ITEP will fund $637,738 for the project, while Madison County will pay $222,000. The Metro East Parks and Recreation District will fund $112,000.

The estimated total cost for the project is $884,699.

New Spinning bikes coming to KRC

The Korte Recreation Center is gaining new Spinning bicycles after the council approved a loan application for their purchase.

“Spinning classes at the Korte Recreation Center are becoming more and more popular, (and) we are in need of replacing our current fleet of bikes,” Rosen said in a memo to city council members. “The bikes we currently own are experiencing constant breakdowns and continual maintenance. In addition, these bikes were purchased used.”

Rosen said the city can repay the loan by using the annual Physical Education Program (PEP) grant, which is a federally funded grant program that that helps organizations expand physical education programs.

The PEP grant is awarded through the Madison County Parks & Recreation Commission.

“This annual grant, currently is approximately $48,500 and can be repaid over the course of three years so that improvements to parks are not interrupted,” Rosen said. “However, in the event of any foreseeable changes in the grant, we could sacrifice one year's grant to pay off the loan.”
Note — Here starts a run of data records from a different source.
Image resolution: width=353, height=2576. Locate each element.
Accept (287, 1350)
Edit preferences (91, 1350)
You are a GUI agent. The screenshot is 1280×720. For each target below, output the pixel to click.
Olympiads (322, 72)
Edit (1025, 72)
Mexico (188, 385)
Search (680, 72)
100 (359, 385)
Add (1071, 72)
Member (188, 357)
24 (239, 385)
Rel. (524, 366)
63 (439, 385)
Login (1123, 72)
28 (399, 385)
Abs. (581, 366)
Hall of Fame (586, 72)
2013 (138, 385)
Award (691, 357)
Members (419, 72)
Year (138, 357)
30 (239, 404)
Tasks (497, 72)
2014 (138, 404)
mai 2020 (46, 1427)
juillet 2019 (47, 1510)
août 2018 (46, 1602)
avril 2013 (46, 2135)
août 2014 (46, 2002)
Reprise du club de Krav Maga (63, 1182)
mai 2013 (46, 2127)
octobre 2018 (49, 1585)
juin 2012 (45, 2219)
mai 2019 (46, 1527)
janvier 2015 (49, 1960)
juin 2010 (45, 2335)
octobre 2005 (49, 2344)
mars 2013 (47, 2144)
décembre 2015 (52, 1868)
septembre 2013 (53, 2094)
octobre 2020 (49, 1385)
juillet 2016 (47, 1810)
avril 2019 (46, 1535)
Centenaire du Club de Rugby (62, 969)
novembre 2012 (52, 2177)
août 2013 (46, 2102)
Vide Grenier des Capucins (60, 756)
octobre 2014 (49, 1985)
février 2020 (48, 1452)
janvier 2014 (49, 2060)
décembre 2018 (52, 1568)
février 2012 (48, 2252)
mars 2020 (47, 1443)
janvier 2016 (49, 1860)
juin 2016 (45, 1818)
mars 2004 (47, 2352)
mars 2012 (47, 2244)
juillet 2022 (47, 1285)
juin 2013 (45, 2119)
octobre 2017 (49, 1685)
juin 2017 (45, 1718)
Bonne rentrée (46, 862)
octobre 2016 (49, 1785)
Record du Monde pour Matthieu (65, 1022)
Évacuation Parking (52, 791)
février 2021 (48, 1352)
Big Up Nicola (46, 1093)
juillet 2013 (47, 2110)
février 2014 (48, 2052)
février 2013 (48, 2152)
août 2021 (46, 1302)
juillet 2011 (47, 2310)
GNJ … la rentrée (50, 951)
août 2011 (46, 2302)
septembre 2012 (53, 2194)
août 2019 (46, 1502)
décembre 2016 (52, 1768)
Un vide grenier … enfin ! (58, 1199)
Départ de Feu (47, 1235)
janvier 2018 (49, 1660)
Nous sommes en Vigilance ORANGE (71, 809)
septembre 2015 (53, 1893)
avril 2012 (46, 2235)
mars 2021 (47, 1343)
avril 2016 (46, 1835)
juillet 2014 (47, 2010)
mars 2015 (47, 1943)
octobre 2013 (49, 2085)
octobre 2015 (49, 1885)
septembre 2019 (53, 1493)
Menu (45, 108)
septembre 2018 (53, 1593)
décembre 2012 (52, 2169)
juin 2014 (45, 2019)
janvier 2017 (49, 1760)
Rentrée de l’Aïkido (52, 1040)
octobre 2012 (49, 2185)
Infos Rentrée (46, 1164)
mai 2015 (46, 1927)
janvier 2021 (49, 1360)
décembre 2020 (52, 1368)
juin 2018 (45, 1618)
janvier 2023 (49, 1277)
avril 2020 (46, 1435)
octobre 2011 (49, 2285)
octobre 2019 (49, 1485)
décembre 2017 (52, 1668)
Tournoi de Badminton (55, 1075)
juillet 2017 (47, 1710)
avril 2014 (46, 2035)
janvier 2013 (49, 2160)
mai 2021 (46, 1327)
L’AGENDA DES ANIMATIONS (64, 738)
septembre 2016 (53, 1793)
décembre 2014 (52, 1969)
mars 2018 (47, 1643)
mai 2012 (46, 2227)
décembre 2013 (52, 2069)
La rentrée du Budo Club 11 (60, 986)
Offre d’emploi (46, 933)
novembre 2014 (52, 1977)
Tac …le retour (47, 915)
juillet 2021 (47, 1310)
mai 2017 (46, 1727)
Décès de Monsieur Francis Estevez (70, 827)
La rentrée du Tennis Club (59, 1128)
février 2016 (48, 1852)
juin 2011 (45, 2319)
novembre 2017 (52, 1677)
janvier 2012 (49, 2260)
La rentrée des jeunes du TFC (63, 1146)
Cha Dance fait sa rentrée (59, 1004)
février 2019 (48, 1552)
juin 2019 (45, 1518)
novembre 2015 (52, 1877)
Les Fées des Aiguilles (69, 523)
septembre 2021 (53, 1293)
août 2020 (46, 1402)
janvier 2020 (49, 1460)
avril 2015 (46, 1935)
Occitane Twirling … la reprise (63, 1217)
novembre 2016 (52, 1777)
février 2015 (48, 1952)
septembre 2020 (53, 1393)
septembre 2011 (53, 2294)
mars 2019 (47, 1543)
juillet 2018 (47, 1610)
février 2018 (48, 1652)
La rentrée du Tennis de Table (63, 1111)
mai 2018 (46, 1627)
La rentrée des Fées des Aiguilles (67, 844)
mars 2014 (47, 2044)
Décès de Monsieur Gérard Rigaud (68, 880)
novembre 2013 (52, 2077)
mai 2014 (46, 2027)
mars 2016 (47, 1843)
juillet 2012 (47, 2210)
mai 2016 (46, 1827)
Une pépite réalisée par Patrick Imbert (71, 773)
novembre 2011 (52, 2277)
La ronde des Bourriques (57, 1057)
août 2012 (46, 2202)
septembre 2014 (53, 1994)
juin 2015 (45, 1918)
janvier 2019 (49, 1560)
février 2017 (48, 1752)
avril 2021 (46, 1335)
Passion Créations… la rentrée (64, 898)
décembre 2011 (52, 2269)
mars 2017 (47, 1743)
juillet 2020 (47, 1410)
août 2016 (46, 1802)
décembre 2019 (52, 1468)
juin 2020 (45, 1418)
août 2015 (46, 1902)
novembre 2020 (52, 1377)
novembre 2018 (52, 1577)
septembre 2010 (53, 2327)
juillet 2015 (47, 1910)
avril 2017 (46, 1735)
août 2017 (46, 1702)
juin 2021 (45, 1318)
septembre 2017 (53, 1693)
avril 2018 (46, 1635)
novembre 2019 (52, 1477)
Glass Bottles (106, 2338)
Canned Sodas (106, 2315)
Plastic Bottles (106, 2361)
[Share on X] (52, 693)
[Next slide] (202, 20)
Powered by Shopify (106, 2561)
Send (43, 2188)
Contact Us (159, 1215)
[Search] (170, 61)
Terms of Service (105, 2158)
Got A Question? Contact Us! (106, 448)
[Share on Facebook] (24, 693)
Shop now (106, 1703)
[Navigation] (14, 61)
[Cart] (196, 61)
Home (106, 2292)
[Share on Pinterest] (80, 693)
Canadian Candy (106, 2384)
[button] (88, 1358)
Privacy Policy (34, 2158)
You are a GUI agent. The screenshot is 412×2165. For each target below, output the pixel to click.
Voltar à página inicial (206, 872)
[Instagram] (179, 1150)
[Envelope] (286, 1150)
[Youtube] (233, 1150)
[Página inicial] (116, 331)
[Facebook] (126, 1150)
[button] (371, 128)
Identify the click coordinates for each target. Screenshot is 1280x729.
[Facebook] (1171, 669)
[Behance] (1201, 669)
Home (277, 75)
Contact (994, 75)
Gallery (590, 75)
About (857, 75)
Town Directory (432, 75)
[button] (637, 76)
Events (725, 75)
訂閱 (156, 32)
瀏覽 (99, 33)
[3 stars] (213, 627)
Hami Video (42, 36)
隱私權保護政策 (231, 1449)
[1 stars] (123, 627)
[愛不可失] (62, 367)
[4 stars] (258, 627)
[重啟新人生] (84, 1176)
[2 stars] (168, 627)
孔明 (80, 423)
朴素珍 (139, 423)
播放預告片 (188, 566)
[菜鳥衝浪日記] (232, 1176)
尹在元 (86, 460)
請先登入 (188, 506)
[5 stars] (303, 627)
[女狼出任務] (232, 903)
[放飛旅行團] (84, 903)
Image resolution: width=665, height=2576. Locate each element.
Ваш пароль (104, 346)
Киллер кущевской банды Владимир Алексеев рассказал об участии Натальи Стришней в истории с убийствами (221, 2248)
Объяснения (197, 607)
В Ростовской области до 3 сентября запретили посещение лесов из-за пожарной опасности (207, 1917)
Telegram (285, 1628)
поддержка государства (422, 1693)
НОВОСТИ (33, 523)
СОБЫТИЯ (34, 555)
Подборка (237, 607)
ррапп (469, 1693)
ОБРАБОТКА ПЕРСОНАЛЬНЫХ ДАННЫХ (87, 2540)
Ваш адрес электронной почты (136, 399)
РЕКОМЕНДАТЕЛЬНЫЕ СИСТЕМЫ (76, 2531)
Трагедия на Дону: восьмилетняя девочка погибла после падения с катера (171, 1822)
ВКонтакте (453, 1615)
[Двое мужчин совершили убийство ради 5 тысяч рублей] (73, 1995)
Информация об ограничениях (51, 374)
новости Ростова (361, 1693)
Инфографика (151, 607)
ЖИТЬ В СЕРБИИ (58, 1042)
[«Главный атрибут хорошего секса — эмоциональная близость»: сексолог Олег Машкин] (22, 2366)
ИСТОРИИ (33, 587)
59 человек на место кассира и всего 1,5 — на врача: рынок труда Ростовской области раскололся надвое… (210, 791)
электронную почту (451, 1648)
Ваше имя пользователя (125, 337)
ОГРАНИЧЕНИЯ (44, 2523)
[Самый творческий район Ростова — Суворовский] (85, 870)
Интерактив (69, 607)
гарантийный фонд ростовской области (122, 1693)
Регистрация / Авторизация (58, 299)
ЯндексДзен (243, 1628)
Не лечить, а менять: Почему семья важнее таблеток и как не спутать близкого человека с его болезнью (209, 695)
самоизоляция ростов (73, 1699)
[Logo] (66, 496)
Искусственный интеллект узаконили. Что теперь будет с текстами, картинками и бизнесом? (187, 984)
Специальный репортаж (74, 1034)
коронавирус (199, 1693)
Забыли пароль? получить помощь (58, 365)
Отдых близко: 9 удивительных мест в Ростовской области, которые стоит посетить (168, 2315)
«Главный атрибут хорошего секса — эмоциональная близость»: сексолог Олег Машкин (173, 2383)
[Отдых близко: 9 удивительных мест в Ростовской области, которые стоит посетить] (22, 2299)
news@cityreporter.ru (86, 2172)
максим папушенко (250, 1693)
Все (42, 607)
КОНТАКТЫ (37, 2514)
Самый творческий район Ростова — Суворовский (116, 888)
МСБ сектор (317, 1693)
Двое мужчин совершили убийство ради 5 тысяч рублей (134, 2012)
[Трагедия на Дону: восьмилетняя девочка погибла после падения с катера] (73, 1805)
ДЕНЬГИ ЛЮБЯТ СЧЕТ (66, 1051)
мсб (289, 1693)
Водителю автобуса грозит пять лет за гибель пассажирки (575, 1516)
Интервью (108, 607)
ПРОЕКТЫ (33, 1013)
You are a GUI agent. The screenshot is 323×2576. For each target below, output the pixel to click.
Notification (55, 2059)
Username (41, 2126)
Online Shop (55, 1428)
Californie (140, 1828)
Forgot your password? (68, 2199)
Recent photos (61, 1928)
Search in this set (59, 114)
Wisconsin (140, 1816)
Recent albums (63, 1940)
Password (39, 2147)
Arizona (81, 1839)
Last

More service needed for clarifier construction project

The council agreed to add more hours of observation to the clarifier construction project at the water treatment plant.

“The additional services are necessary to continue observation of the construction by our engineering firm, specifically for the replacement of equipment in the existing clarifier,” said Director of Public Works Joe Gillespie in a memo to city council members. “We agreed to construct a new clarifier and replace the equipment in the existing (one).”

Gillespie said the amount for observation of replacement equipment was not included in the original agreement because it was unknown if the city was going to need it.

The supplemental construction engineering service will cost $28,000.